Tristemente, en muchas congregaciones, el esfuerzo evangélico se basa en producir a este tipo de oyentes. Se enfatiza el canto alegre, el sentimentalismo, las apelaciones a las emociones y la demanda de “resultados” visibles y rápidos. Se insta a los pecadores a tomar precipitadamente una “decisión” y luego se les da la seguridad de que todo está bien con ellos. Este tipo de congregaciones buscan el Iglecrecimiento en lugar del Cristocrecimiento. Sus cultos son una parodia que deshonra a Cristo; ignoran que el verdadero problema está en el corazón de los oyentes y no en la semilla incorruptible del Evangelio. En esta parábola el sembrador es caracterizado como alguien mandado, a quien se le ha dado y delegado la semilla. Nosotros hemos recibido el mensaje completo del Evangelio, 2 Pe.1:3 se nos dice: que se “nos ha concedido todo cuanto concierne a la vida y a la piedad”, por lo tanto procuremos como Pablo entregar lo mismo que hemos recibido (1 Co.15:3), el incorruptible evangelio, el cual es poder de Dios para salvación (Rom.1:16).
Es un terreno donde hay otras semillas que no dan cabida a la semilla de la Palabra.
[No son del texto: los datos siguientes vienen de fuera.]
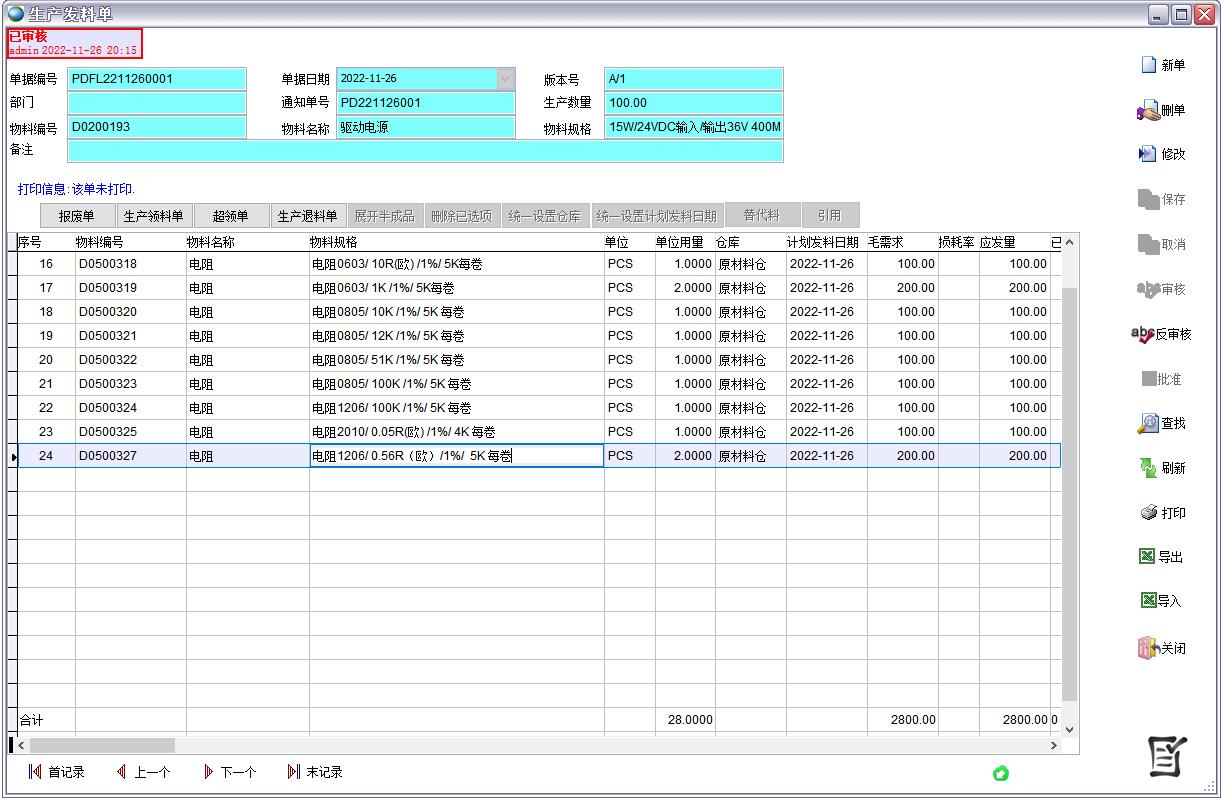The height and width of the screenshot is (801, 1221).
Task: Jump to 末记录 last record
Action: pyautogui.click(x=315, y=772)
La vida de estos oyentes está atada a este mundo. Son corazones que viven entre las espinas de las preocupaciones del mundo y el engaño de las riquezas, y ellas quitan los nutrientes para que la Palabra crezca. Recordemos que las espinas y los cardos son consecuencia de la caída, la tierra fue maldita con su presencia impidiendo el trabajo de labrar la tierra (Gn.3:18). Ellas brotan naturalmente de la tierra, de la misma forma siempre habrá cosas en este mundo que quieren ahogar el poder de la Palabra. El engaño de las riquezas y el amor al dinero es un problema del mundo caído. Este amor crece en un lugar donde la tentación reina. Y la tentación a la cual hace propaganda el amor al dinero es que lo creado efectivamente puede reemplazar lo único que puede dar el Creador: vida verdadera. El engaño de las riquezas está ligado a la adoración. Nos conecta al mal de todos los males: ofrecer amor, devoción y servicio a un ídolo creado en nuestros corruptos corazones. El amor a las riquezas desplaza el amor de Dios como el motor del corazón.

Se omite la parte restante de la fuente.